Ahead of next week’s meeting of the Central Bank of Nigeria’s (CBN) rate-setting committee (the MPC), inflation numbers have worsened. The national bean counter (the NBS) indicates that, on a year-on-year basis, the consumer price index (CPI) rose by 10.5% in October 2011 from 10.3% the preceding month. September’s number, on the other hand, was the first northward movement in the CPI since May, when the index began to soften.
Given that the CBN has pursued a non-accommodative monetary policy stance in the ten months to end-October, rising prices do not augur well for the near-term policy outlook. Although the initial policy tightening has been celebrated in the extent to which it helped push real interest rates into positive territories for the first time in a long while, the danger is that a policy response to rising prices (next week) that includes further overnight rate hikes, might threaten output growth.
Even then, the jury was never in on the driving forces behind softening prices in the five months to end-September 2011. A good harvest was always a key part of that narrative! And with food and agro-related items an essential part of the CPI basket, the beginning of the harmattan season was always going to see prices rise.
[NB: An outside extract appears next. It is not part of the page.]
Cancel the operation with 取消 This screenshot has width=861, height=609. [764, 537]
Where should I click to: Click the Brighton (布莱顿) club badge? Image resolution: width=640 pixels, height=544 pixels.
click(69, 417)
But none of these addresses the more fundamental question: the integrity of the numbers. How come in a rapidly urbanising country (50% of Nigerians currently live in urban settings; and urbanisation proceeds at around 3.5% annually) agriculture (subsistence, and rain-fed) is said to account for 40% of GDP, and 70% of people in work? Anecdotal evidence of course doesn’t support any of the official numbers. Our rural areas, the bulwark of our supposedly productive agricultural sector are peopled by the aged and the very young. The able-bodied youth, having long fled the debilitating want in our villages have taken to riding commercial motorcycles recklessly in our cities!